La rapidité d’adoption de l’IA générative a battu tous les records passés : téléphone portable, Internet, microordinateur… ChatGPT avait même passé la barre du million d’adeptes dans le monde en cinq jours à peine.
Pour aboutir à ce résultat impressionnant, Open AI a employé une technique vielle comme le monde, à savoir l’échantillon gratuit. Et même un peu plus que l’échantillon. Il faut en effet reconnaître que ce pilier de l’IA, ainsi que tous ses concurrents, ne mégote pas sur la gratuité. À tel point que les utilisateurs payants représentent probablement moins de 10% du total. Pour un usage basique, ça suffit réellement.

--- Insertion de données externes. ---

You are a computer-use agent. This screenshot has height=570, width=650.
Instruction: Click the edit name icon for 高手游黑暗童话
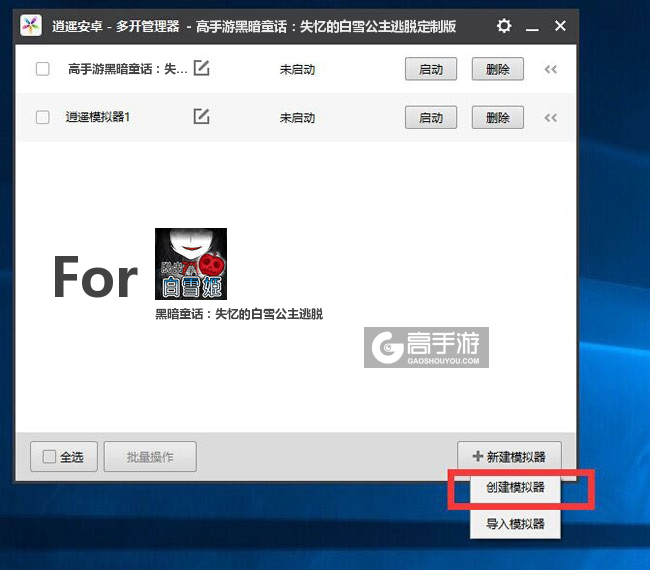[x=201, y=69]
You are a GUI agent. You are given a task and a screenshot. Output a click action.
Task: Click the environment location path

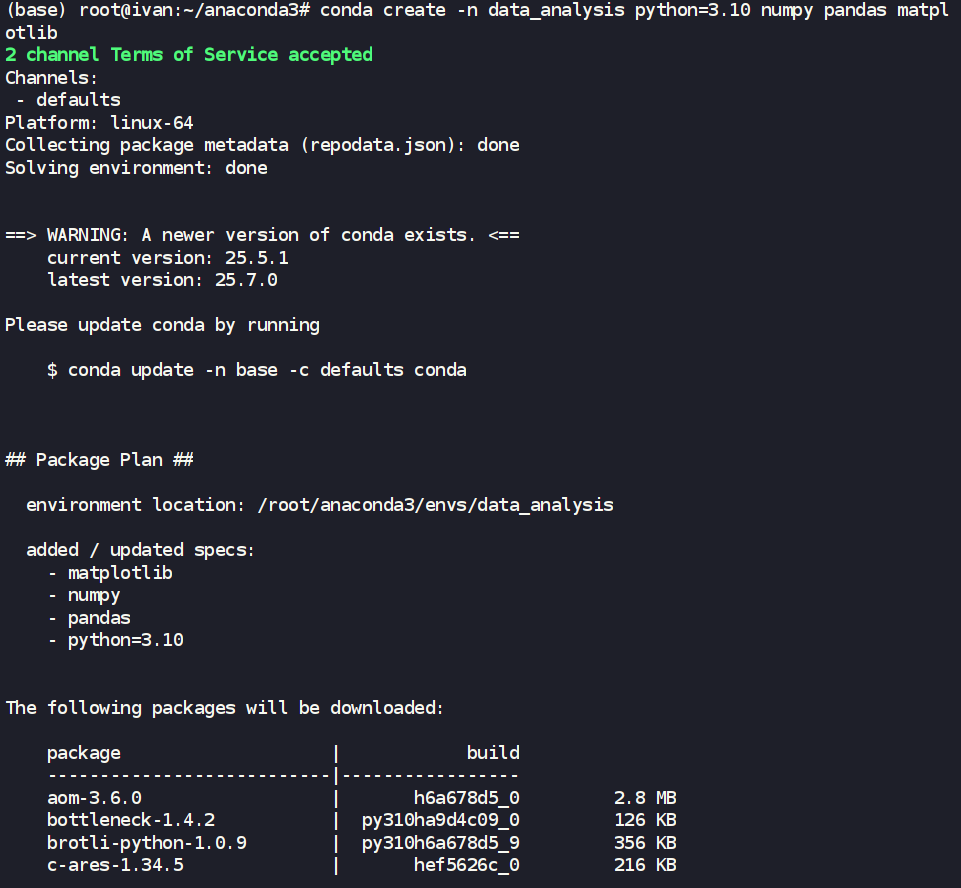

Mais cela peut-il durer ? De nombreuses sources le laissent entendre, indépendamment de l’échéance concernée. Car à court terme, les modèles « nano », qui souvent conviennent largement, tirent les prix vers le bas. Le principe de l’open source aussi, généralement adopté par les ultra dynamiques et talentueux développeurs chinois, tels que DeepSeek, ou Américains comme Meta.
À moyen terme, certains analystes considèrent que le marché devrait majoritairement basculer vers la tarification au résultat. Sachant que le coût des appels aux API de tous les fournisseurs dégringole avec une régularité de métronome, ça ne devrait pas bouleverser notre budget. L’optimisation forcée du code par la raréfaction des ressources nécessaires pousse aussi dans le même sens.
Enfin, à long terme, il y a de bonnes chances que l’IA générative aille même jusqu’à la gratuité totale, une fois devenue une simple commodité. Les efforts des piliers de la high-tech (Google, Microsoft, Apple…) vont clairement dans ce sens. Il convient aussi de considérer que, tout particulièrement en entreprise, les usages ainsi que leur sophistication vont continuer à se développer. Et donc les coûts tout autant.
Toutefois, deux beaux cailloux pourraient venir se glisser dans nos chaussures. Le premier résulte des projets pharaoniques de développement de datacenters, qui ont provoqué une explosion ahurissante des prix de la mémoire. À tel point que la rentabilité et la pertinence à terme, vieux concepts poussiéreux du vingtième siècle, reviennent sur le devant de la scène. Or l’IA en nécessite énormément. Avec inévitablement un effet sur les prix.
Bien que l’argent reste un banal ingrédient pour toute l’industrie de l’IA, les éditeurs ont tous fini par proposer, en plus d’une formule payante à environ 20 brouzoufs (choisissez la devise que vous voulez, ça ne changera pas grand-chose), des formules premium à 200€. Des rumeurs évoquent même une mystérieuse formule à plus de 20.000$ par mois chez Open AI. Mais on comprend le message : il faut augmenter le montant du panier moyen.
Le deuxième caillou tient à la consommation énergétique, dont le cours n’évolue pas franchement à la baisse (+267% sur cinq ans). Et ça n’est pas l’invraisemblable marché européen de l’énergie qui risque d’y remédier dans nos contrées.
Malgré tout, je reste très optimiste sur la question du prix. Mais méfiance quand même si cet ingrédient est devenu stratégique dans votre activité. Anticipez dès maintenant les conséquences d’une hausse brutale, et commencez par considérer des agrégateurs d’IA comme l’indispensable Magai.